══ Given records ══

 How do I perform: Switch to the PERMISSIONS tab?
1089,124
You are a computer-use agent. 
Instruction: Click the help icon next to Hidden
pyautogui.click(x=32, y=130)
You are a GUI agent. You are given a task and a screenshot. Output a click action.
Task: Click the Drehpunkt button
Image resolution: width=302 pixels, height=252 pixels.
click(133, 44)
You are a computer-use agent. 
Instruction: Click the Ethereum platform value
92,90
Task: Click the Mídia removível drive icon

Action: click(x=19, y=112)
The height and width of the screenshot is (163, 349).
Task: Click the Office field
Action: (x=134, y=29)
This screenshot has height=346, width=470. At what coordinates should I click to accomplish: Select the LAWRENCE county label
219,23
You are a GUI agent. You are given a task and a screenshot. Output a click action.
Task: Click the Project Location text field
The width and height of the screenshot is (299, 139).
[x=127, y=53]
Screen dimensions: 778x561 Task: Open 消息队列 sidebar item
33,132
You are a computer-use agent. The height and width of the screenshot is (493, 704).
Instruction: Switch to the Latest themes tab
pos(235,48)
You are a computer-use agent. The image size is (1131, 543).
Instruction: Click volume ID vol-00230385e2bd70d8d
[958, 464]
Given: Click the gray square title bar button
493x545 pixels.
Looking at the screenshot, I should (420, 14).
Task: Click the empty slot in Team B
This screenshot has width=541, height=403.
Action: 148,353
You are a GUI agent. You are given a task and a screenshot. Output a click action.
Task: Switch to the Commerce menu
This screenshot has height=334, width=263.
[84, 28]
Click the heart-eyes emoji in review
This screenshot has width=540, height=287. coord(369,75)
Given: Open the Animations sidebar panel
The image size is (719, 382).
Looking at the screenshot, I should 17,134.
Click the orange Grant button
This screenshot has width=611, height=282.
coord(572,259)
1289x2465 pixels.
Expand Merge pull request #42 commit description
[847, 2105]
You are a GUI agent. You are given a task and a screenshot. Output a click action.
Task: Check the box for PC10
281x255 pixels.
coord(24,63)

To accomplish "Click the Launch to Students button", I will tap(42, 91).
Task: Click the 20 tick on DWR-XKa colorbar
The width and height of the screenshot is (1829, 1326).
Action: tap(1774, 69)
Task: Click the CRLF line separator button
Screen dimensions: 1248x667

═══

• What you need to do: An exact repetition of all the entries is required.

• Solution:
 How do I perform: Switch to the PERMISSIONS tab?
1089,124
You are a computer-use agent. 
Instruction: Click the help icon next to Hidden
pyautogui.click(x=32, y=130)
You are a GUI agent. You are given a task and a screenshot. Output a click action.
Task: Click the Drehpunkt button
Image resolution: width=302 pixels, height=252 pixels.
click(133, 44)
You are a computer-use agent. 
Instruction: Click the Ethereum platform value
92,90
Task: Click the Mídia removível drive icon

Action: click(x=19, y=112)
The height and width of the screenshot is (163, 349).
Task: Click the Office field
Action: (x=134, y=29)
This screenshot has height=346, width=470. At what coordinates should I click to accomplish: Select the LAWRENCE county label
219,23
You are a GUI agent. You are given a task and a screenshot. Output a click action.
Task: Click the Project Location text field
The width and height of the screenshot is (299, 139).
[x=127, y=53]
Screen dimensions: 778x561 Task: Open 消息队列 sidebar item
33,132
You are a computer-use agent. The height and width of the screenshot is (493, 704).
Instruction: Switch to the Latest themes tab
pos(235,48)
You are a computer-use agent. The image size is (1131, 543).
Instruction: Click volume ID vol-00230385e2bd70d8d
[958, 464]
Given: Click the gray square title bar button
493x545 pixels.
Looking at the screenshot, I should (420, 14).
Task: Click the empty slot in Team B
This screenshot has width=541, height=403.
Action: 148,353
You are a GUI agent. You are given a task and a screenshot. Output a click action.
Task: Switch to the Commerce menu
This screenshot has height=334, width=263.
[84, 28]
Click the heart-eyes emoji in review
This screenshot has width=540, height=287. coord(369,75)
Given: Open the Animations sidebar panel
The image size is (719, 382).
Looking at the screenshot, I should 17,134.
Click the orange Grant button
This screenshot has width=611, height=282.
coord(572,259)
1289x2465 pixels.
Expand Merge pull request #42 commit description
[847, 2105]
You are a GUI agent. You are given a task and a screenshot. Output a click action.
Task: Check the box for PC10
281x255 pixels.
coord(24,63)

To accomplish "Click the Launch to Students button", I will tap(42, 91).
Task: Click the 20 tick on DWR-XKa colorbar
The width and height of the screenshot is (1829, 1326).
Action: tap(1774, 69)
Task: Click the CRLF line separator button
Screen dimensions: 1248x667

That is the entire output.